*TO DO*:
Your task is to gather the lines below that hold the string "from".

*GIVEN RECORDS*:
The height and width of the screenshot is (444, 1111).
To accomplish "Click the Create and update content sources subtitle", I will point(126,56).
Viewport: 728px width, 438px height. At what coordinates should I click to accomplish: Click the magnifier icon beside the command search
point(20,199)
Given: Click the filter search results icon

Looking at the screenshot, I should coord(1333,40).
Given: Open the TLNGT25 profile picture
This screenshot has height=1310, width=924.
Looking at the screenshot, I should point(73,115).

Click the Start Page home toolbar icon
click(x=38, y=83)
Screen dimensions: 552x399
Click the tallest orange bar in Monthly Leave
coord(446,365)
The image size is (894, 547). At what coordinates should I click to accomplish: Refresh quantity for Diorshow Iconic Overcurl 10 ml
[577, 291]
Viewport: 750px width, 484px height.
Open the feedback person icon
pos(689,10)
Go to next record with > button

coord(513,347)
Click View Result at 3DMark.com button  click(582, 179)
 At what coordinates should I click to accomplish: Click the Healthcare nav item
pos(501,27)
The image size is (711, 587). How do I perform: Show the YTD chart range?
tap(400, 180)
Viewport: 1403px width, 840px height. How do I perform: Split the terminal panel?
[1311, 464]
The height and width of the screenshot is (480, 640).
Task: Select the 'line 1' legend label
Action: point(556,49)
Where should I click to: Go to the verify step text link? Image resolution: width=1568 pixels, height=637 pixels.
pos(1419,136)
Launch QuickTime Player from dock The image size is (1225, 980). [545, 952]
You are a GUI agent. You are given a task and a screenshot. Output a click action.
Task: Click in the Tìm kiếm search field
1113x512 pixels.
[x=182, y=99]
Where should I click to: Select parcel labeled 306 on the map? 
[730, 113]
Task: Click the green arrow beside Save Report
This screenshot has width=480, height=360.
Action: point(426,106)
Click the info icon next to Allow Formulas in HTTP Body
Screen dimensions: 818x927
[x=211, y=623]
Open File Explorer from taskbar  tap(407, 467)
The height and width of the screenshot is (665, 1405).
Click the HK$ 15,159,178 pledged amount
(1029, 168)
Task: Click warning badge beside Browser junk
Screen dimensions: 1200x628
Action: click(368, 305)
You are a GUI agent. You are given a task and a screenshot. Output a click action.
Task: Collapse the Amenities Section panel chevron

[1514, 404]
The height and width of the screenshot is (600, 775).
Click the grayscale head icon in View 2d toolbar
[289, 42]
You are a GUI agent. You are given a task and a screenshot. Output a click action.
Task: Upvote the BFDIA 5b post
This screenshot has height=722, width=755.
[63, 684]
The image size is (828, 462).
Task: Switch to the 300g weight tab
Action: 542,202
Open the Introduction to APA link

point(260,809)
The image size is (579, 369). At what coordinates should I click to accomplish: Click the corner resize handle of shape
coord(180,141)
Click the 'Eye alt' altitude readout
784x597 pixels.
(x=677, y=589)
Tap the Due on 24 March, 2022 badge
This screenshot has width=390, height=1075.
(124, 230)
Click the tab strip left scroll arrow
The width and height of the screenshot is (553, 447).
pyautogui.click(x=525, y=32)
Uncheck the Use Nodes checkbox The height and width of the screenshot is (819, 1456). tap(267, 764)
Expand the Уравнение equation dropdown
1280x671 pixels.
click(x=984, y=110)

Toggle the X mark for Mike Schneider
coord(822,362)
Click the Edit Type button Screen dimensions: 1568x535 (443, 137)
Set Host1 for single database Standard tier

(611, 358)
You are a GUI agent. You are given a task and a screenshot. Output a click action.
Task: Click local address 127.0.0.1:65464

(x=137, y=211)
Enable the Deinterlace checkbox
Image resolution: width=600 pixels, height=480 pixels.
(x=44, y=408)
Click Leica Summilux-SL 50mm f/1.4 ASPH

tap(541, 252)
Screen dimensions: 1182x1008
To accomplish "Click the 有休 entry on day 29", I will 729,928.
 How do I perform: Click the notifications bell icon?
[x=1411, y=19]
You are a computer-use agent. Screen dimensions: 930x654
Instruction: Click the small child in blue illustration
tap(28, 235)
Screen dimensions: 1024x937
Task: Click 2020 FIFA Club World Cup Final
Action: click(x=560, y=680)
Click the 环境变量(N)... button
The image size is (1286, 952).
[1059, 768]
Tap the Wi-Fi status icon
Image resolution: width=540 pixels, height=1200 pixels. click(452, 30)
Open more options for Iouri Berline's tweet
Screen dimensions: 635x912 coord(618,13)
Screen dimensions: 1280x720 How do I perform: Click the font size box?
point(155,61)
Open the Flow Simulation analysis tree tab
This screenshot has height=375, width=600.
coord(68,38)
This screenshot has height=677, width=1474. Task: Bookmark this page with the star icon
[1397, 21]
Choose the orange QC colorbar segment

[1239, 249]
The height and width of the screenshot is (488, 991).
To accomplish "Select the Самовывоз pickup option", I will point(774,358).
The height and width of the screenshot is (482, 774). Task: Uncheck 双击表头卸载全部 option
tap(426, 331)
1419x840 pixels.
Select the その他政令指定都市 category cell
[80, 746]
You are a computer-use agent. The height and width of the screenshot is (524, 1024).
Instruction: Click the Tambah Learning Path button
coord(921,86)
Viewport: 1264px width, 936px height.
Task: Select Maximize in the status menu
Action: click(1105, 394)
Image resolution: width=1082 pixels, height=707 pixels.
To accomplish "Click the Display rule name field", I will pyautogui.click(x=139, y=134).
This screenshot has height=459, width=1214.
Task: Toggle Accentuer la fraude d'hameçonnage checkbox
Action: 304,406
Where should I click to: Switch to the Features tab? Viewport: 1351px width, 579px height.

*RESULT OF THIS EXERCISE*:
Launch QuickTime Player from dock The image size is (1225, 980). [545, 952]
Open File Explorer from taskbar  tap(407, 467)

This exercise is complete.